Have you ever needed to make a lot of flashcards for a class, but didn’t have the time–or weren’t sure how to make ones that actually help you learn? Maybe you like studying on the go, or you’re trying to squeeze in a quick 10-minute review session between other things. In this project, you will learn how to use ChatGPT (or another AI tool of your choice like Gemini, Copilot, etc.) to generate effective study flashcards quickly and customize them to fit your class and your study style. You will also experiment with different flashcard formats and prompting strategies to evaluate which types of flashcards are the most accurate, useful, and effective for studying. 

Summary

Areas of Science
Difficulty
Method
Time Required
Very Short (≤ 1 day)
Prerequisites

None

Material Availability

Readily available

Cost
Very Low (under $20)
Safety

No issues

Credits
Science Buddies is committed to creating content authored by scientists and educators. Learn more about our process and how we use AI.

Objective

To use ChatGPT (or another LLM) to create and improve study flashcards from class materials and evaluate how different prompts affect their quality, clarity, and usefulness. 

Introduction

Flashcards have been a study staple for decades. A flashcard is a small study prompt–traditionally a physical card,  but often digital today–with a question, term, or cue on one side and the answer or explanation on the other. They work because they force you to perform active recall. Instead of passively rereading notes or highlighting a textbook, flashcards force you to pull an answer from memory. That little bit of mental effort is exactly what helps information stick.
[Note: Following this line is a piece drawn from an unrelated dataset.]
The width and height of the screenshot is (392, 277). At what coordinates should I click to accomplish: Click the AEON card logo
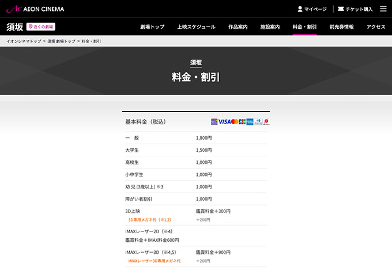[x=214, y=122]
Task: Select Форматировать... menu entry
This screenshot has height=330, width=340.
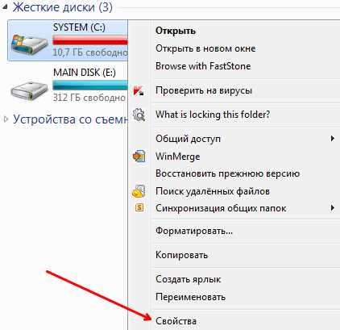Action: 194,231
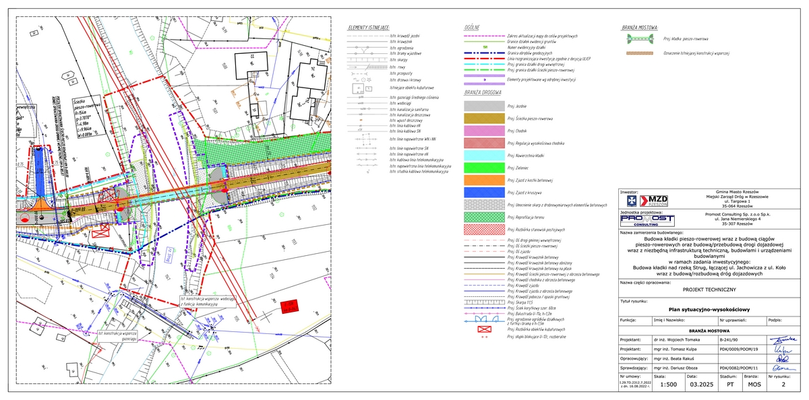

Two small square flashcards. The left card asks, "What is an LLM?" The right card shows the answer: "An LLM (Large Language Model) is a type of AI (Artificial Intelligence) that is trained on lots of texts so it can understand and generate language.Image Credit: Science Buddies
Figure 1. A card with a question on one side and the answer on the other side.

Flashcards also pair naturally with spaced repetition, a study strategy in which you review material multiple times with increasing intervals between reviews. The goal is to practice before you forget–strengthening memory each time you successfully recall the information. Quick review sessions spread across a day (or across several days) create spacing automatically. Also, because flashcards give fast feedback–you either know it or you don’t–they make it easy to spot which topics you struggle with and revisit those more often than the ones you already understand.

Another reason flashcards work so well is that they fit into real life. You can study almost anywhere: on the train, waiting in line, between classes, or during a short break. This kind of microlearning is powerful because it lowers the barrier to getting started. It’s much easier to commit to “just 10 minutes” than to plan a long study session, which can reduce procrastination and make studying feel more manageable.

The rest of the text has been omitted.